Bright Fading Stars

by sleeperservice



Category: Hockey RPF
Genre: Alternate Universe - Robots & Androids, Love Confessions, M/M, Resurrection, Robot/Human Relationships
Language: English
Status: Completed
Published: 2018-01-09
Updated: 2018-01-09
Packaged: 2019-03-02 14:41:16
Rating: Teen And Up Audiences
Warnings: Major Character Death
Chapters: 1
Words: 2,794
Publisher: archiveofourown.org
Story URL: https://archiveofourown.org/works/13320309
Author URL: https://archiveofourown.org/users/sleeperservice/pseuds/sleeperservice
Summary: The worst thing to happen to someone one loves beyond all hope should never happen twice.Mikael had been watching Nino to his left, to see if he was going to win the battle and feed him the puck, but out of the corner of his eye he saw something happening on the right side of the net. The puck hadn't been shot there. It was where Mikko had set himself up to wait for redirections or rebounds. The whistle blew. It looked like there was a man down.





	Bright Fading Stars

Mikael had been watching Nino to his left, to see if he was going to win the battle and feed him the puck, but out of the corner of his eye he saw something happening on the right side of the net. The puck hadn't been shot there. It was where Mikko had set himself up to wait for redirections or rebounds. The whistle blew. It looked like there was a man down. He cautiously skated over there to see what was going on. There were a couple of Senators standing around and looking sick. Mikael saw one of the officials kneeling next to a twitching body in a Wild uniform. It was Mikko, lying there on his back with his limbs immobile except for a rapidly twitching left arm. His eyes were frozen open and unblinking.

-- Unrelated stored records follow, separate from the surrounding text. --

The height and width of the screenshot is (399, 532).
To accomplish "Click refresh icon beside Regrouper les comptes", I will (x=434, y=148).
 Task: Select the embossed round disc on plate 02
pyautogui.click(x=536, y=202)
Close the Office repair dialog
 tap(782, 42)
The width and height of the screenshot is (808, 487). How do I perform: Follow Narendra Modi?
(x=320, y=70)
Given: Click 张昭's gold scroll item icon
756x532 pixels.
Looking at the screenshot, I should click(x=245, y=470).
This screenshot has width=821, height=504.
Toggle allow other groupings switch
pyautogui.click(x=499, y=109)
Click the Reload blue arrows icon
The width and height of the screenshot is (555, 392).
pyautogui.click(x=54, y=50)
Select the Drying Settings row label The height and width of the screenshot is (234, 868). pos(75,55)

Their trainer was coming out on the ice, not fast enough for Mikael's satisfaction. Everything seemed to be slowed down. He crouched next to the official.

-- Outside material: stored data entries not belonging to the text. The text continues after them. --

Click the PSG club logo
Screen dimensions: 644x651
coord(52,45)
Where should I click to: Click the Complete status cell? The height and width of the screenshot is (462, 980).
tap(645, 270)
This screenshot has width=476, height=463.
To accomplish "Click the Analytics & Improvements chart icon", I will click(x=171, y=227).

"Mikko, can you hear me?" he asked. He didn't expect a reply.

"Yes. I'm going to be all right, Mikke, don't worry about me. Just play the third period strong, like I know you can," Mikko said, very faintly. His lips didn't appear to move and his voice sounded metallic and artificial.

"Did he take a hit?" Mikael asked the official.

"No. He just fell to the ice, like this."

The trainer and some staff came and moved Mikko off the ice on a stretcher. There would be no third period of that game, nor the remainder of the second. The game was postponed. The team was in shock and awaiting word of Mikko's condition, which did not come.

Word never came, either the night of the game, or for the days after. He was alive, his teammates were told, but unable to receive visitors. The hot rumor was that he had probably had a stroke, but that information had not been shared with them either. Everyone was worried from teammates down to the fans, and the few local hockey beat writers hadn't been able to dig up much information. Mikko had essentially disappeared. No one was handling his phone calls or texts, as they went unanswered. His family was not answering any questions. As more and more days went by, his teammates were wracked by worry.

  


Mikael received an odd phone call a few weeks after the incident. He normally screened calls from numbers he didn't know but it was coming from a 763 area code, so it had to be from a local business or person. He had the strangest feeling it was something he needed to pick up.

"Mikke? Are you alone?" The voice on the other end sounded a lot like Mikko, but this was most definitely not Mikko's phone.

"Yes, but...Mikko, is that you?"

"It is. I don't have my phone anymore. Will you please come see me as soon as possible? I have the address, you can come right in, just don't tell anyone you're coming or where it is. Please, please, promise me."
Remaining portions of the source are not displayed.